Think for a second what "austerity" actually means. It simply means "spend less". It does not say what exactly to spend less on, and it does not even prevent you from spending more where it makes sense, as long as you can afford it. So you can have austerity by getting rid of public sector bloat, privatizing state owned organizations and cutting the defense budget for example. Saves tons of money and nobody is going to starve in the streets. Other European countries did this as well, Germany included, and we're all still very much alive. What's so hard to understand here?
You are talking about the theory of austerity while remaining completely ignorant of the practice of austerity in Greece and its consequences. There is a certain misunderstanding you fall into by using the word austerity to describe different policies. The size of austerity matters. And we have economical data to judge results. See and Read:
http://www.bloomberg.com/news/articles/2015-07-09/how-much-austerity-has-europe-actually-endured-
The size of the austerity that happened and demanded means exactly that, you can't do it only by targeting the public sector alone, and even that has its breaking point. And Greece never achieved as high surpluses as it would need to, to sustain this new plan. Which won't be able to solve the debt issue at the end and will lead to new increases of austerity as well and a new program. And during its years of implementation as usually their projections are too optimistic. Really, sooner or later there will be a grexit in reaction to it.
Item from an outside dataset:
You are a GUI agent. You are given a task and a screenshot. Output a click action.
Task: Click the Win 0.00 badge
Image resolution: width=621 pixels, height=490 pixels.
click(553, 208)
Now, Greece pulling a Germany in terms of austerity would mean in early 2000s to do the kind of austerity Germany did.
And although it would be harsher than what the Germans did, nearer to the German austerity but kind of different enforced austerity would be more recently during this crisis to do austerity that targeted wasteful excesses of Greek public spending and some more limited targeted taxation, not the rest and be much smaller. However the programs were big enough and will continue to be that there isn't room for targeting only bad spending (which during a recession might also have negative effects). That is the reality. Theoretical discussions about austerity is for another issue, when it comes to the policy that Greece gets to enforce, you need to look at the data and results of what was asked of Greece and of the results of enforcing the new program. Not a nebulous theoretical austerity. But this kind of austerity. And this kind of austerity has caused plenty of human misery, economic disaster and yes hunger as well.
And that is without even touching the issue of currency.